What I experience listening to “Do Nothing” is that nothing is not the same as silence, if we define the latter as simply the absence of sound. To be sure, there is plenty of this kind of silence to (not) be heard across the album, but the selective range of well-chosen sounds don’t come across as the ‘something’ to the silence’s ‘nothing’, at least not to me. Rather, it feels as though nothing is always there, in the sounds as much as the silence, and the album’s greatest achievement amounts to making room for it, acknowledging its presence rather than trying to banish or exclude it. If that reads as contradictory or nonsensical, then, well, that’s not a problem you should let put you off — this is nothing you simply have to hear.”
Nathan Thomas, Fluid Radio
“The Spanish-born composer and guitarist Clara de Asis says that she is from a town where 'guitar' is synonymous with 'flamenco'. In her early teenage years, she had guitar lessons for under two years, then continued on her own; she considers herself an autodidact. At university she did a cinema degree but, after graduation, moved to France where she studied electroacoustic music composition for a couple of years. Although de Asis has collaborated on recordings with such luminaries as Noel Akchoté, d'incise, Bruno Duplant and Golem Mecanique, Do Nothing is very much a solo effort, featuring her completely alone, credited with everything from playing guitar and percussion to composition, mixing and even cover photography.
De Asis conceived the album's six pieces as a set, as is indicated by their connected titles — "Do Nothing", "Know Nothing", "Nothing Lasts I", "Say Nothing", "Nothing Lasts II", "Be Nothing" — a list that could have been designed to promote philosophical discussion on the nature of doing, being and nothingness! If the titles suggest a nihilist world-view, that is not reflected in their music which tends to be well conceived and executed, economical and engaging. So the title track, which opens the album and is its longest at twelve-and-a-quarter minutes, begins with a series of single acoustic guitar notes separated by gaps of roughly fifteen seconds, long enough for each note to resound, fade away, be savored and leave the listener anticipating the next one; gradually, the sounds become more complex, firstly with two notes being sounded close together, then three and then with ringing percussive sounds (most probably from a Tibetan bowl) being interjected, until eventually the piece has evolved into an enthralling call-and-response dialogue between guitar and percussion, without any silences. As effective is the ten-minute "Say Nothing" which again pairs guitar and ringing percussion — bowed metal, this time; it is different enough to avoid being a reprise of "Do Nothing" but is recognizably from the same source.

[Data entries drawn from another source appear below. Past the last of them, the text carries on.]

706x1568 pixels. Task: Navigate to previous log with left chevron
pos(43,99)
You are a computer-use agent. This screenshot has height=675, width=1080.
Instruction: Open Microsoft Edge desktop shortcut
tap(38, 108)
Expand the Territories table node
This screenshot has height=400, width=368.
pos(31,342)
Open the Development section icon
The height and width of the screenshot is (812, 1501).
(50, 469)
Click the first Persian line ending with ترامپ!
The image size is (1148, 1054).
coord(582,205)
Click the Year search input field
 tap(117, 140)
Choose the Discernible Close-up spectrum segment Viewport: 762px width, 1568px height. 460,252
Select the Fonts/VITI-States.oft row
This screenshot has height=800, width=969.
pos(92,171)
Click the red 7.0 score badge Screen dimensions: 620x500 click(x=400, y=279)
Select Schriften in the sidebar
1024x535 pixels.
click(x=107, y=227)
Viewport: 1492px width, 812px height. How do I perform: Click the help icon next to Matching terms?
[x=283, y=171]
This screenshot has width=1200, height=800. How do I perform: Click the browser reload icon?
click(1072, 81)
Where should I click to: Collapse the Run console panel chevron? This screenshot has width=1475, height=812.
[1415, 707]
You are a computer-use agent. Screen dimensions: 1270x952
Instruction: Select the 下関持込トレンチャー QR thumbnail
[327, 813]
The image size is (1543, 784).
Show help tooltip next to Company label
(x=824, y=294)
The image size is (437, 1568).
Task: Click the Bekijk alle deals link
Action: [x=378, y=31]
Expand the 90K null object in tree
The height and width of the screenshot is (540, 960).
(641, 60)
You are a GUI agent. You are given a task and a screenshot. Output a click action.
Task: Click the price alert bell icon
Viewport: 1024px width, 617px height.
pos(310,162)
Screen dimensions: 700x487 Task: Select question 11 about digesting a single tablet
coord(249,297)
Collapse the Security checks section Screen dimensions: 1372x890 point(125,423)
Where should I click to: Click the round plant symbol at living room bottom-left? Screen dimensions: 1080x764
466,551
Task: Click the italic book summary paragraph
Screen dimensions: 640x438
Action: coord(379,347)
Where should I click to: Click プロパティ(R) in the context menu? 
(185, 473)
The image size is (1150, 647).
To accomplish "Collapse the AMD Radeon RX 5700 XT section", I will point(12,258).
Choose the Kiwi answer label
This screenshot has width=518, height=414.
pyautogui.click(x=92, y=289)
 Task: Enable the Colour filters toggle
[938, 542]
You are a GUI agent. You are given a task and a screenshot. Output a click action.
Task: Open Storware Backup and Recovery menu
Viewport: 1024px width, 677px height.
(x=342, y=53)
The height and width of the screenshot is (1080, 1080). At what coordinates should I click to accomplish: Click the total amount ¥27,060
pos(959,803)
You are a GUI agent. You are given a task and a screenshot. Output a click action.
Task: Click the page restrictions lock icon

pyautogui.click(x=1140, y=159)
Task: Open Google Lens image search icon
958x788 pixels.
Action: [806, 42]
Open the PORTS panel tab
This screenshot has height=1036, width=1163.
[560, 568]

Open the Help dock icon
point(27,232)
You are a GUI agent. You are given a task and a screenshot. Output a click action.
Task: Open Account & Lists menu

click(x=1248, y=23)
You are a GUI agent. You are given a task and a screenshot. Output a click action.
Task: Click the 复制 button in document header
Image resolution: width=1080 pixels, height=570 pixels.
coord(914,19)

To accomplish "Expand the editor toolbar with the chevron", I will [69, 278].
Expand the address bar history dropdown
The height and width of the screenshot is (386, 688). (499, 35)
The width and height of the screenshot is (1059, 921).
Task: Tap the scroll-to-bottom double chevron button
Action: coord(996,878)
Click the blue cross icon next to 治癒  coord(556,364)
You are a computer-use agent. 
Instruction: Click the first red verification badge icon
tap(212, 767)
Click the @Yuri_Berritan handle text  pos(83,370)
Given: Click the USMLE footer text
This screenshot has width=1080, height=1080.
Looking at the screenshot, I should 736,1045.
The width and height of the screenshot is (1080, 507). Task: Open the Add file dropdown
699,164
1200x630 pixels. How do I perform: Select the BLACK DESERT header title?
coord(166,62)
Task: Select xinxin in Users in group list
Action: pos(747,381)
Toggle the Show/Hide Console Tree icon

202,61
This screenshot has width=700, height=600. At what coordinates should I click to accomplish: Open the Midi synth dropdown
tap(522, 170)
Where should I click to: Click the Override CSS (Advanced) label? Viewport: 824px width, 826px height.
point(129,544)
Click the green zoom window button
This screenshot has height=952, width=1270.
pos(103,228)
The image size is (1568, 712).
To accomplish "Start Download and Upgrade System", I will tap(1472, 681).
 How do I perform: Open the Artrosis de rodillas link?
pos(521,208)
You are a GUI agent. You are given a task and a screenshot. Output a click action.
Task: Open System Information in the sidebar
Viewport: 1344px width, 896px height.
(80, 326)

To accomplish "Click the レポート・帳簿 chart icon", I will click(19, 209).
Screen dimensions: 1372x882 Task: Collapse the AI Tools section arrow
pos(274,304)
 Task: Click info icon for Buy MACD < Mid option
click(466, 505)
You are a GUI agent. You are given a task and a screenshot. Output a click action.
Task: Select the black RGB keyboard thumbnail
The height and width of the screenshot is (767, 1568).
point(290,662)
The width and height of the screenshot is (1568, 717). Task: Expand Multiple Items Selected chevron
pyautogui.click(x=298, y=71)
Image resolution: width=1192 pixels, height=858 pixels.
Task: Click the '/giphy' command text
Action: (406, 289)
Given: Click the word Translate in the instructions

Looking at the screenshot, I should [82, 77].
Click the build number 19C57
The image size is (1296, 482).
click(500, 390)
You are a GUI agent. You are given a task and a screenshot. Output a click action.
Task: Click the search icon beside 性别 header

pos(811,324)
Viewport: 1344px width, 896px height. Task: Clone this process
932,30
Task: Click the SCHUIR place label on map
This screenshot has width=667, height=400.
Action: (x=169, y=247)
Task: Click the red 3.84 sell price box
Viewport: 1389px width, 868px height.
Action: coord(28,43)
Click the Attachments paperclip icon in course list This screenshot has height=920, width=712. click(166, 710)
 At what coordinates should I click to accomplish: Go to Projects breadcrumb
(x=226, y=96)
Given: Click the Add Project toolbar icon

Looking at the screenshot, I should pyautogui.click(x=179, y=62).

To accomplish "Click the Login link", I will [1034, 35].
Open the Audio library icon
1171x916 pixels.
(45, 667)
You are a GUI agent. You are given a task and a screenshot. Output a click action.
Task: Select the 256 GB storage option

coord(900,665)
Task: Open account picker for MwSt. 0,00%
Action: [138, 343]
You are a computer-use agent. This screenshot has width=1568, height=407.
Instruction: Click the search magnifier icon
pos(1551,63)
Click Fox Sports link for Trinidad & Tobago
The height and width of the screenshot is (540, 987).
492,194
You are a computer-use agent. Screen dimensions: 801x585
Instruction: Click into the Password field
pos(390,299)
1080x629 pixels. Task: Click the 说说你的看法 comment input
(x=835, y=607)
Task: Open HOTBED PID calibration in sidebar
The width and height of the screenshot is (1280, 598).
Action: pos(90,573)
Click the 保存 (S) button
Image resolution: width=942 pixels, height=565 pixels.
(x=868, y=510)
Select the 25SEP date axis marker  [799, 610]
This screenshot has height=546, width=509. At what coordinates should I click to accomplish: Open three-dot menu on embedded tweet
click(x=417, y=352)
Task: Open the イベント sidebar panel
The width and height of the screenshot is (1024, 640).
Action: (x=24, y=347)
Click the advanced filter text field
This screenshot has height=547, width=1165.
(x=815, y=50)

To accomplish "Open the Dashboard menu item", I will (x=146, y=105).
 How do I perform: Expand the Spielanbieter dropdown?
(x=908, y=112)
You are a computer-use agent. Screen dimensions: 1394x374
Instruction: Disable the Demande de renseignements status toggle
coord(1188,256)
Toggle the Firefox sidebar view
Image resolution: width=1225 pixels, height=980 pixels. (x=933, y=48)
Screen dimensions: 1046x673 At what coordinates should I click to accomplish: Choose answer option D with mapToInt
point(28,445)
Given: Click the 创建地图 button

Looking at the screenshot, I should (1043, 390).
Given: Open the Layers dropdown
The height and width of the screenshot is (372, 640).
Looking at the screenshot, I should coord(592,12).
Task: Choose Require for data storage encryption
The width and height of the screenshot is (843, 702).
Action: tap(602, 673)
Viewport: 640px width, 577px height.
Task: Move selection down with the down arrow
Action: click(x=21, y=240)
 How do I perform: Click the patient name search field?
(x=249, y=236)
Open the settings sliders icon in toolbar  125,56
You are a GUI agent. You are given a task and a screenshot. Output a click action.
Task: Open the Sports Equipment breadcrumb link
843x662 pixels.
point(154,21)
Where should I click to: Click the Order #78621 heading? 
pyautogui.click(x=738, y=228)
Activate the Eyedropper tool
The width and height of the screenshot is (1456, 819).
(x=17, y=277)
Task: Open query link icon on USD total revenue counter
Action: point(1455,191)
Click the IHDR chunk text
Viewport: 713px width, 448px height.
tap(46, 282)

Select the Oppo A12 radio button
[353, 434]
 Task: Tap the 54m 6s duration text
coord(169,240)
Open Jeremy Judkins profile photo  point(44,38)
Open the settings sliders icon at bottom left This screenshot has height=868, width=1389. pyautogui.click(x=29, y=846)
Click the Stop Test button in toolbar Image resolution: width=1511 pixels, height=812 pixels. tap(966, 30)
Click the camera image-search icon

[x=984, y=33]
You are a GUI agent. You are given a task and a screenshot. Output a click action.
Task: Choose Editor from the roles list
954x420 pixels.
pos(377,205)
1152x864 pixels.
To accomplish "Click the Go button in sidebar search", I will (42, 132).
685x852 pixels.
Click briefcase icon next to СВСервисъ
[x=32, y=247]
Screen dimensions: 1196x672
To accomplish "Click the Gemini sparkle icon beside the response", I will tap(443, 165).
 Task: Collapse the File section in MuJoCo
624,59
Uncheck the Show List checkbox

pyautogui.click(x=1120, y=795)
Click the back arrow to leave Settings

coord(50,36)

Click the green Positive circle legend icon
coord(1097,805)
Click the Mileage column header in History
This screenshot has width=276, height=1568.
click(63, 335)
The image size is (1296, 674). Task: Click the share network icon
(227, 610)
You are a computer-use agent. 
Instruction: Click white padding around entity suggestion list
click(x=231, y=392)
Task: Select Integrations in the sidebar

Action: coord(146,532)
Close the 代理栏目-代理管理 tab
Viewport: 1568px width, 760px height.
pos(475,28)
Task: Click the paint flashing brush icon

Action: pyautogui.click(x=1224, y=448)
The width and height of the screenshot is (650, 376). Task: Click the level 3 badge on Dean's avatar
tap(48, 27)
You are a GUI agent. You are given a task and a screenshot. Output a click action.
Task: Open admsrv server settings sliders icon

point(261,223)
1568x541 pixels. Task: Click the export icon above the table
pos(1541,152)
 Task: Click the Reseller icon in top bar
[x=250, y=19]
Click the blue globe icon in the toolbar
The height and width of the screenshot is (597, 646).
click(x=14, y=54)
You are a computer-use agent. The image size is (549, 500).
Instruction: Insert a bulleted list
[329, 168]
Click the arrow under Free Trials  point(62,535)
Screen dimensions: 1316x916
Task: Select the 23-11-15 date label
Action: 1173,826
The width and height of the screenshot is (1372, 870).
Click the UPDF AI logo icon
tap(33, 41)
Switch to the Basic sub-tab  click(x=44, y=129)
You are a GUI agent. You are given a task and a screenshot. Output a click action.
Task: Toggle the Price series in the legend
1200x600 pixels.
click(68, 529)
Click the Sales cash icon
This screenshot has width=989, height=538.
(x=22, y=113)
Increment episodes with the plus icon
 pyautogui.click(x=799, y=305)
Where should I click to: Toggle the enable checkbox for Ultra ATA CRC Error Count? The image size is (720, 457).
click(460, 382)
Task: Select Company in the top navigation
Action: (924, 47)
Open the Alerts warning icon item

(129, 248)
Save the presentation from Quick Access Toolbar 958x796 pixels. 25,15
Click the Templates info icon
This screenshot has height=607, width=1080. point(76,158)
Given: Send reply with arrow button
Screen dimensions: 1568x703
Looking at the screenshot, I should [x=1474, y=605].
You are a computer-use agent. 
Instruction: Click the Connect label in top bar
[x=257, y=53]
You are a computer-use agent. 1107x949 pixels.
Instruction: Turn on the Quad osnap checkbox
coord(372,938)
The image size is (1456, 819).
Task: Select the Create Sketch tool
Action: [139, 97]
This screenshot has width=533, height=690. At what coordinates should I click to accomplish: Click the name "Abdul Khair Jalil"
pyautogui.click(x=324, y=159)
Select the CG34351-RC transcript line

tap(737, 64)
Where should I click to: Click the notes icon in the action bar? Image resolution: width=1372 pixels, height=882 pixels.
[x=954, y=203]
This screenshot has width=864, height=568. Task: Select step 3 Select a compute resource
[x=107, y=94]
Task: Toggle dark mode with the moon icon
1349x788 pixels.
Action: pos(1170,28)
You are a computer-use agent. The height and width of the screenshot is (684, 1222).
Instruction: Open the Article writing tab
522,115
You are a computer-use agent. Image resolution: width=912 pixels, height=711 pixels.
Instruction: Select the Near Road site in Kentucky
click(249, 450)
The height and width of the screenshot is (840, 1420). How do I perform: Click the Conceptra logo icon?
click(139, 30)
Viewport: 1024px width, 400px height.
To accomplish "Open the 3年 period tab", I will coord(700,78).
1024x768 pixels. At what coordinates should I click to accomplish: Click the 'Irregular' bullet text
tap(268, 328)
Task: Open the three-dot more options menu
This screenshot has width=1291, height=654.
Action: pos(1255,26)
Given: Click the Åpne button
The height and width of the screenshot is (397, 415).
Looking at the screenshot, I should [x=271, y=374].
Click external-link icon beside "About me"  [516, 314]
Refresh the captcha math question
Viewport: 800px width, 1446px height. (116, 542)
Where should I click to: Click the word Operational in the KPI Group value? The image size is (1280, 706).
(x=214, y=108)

Markedly different but just as typical are the two shortish takes of "Nothing Lasts" which have durations within seconds of one another and are unmistakably versions of the same piece; the two employ different sounds — maybe agitated springs in the first, a scraped snare drum in the second — but in each case the sound is repeated and overlaid to create a dense soundscape that is easy to listen to and repays repeated playing. The same applies to the entire album, which has a pleasing consistency to its sounds and concepts. It demonstrates that de Asis has a great deal to offer and whets the appetite for further installments.”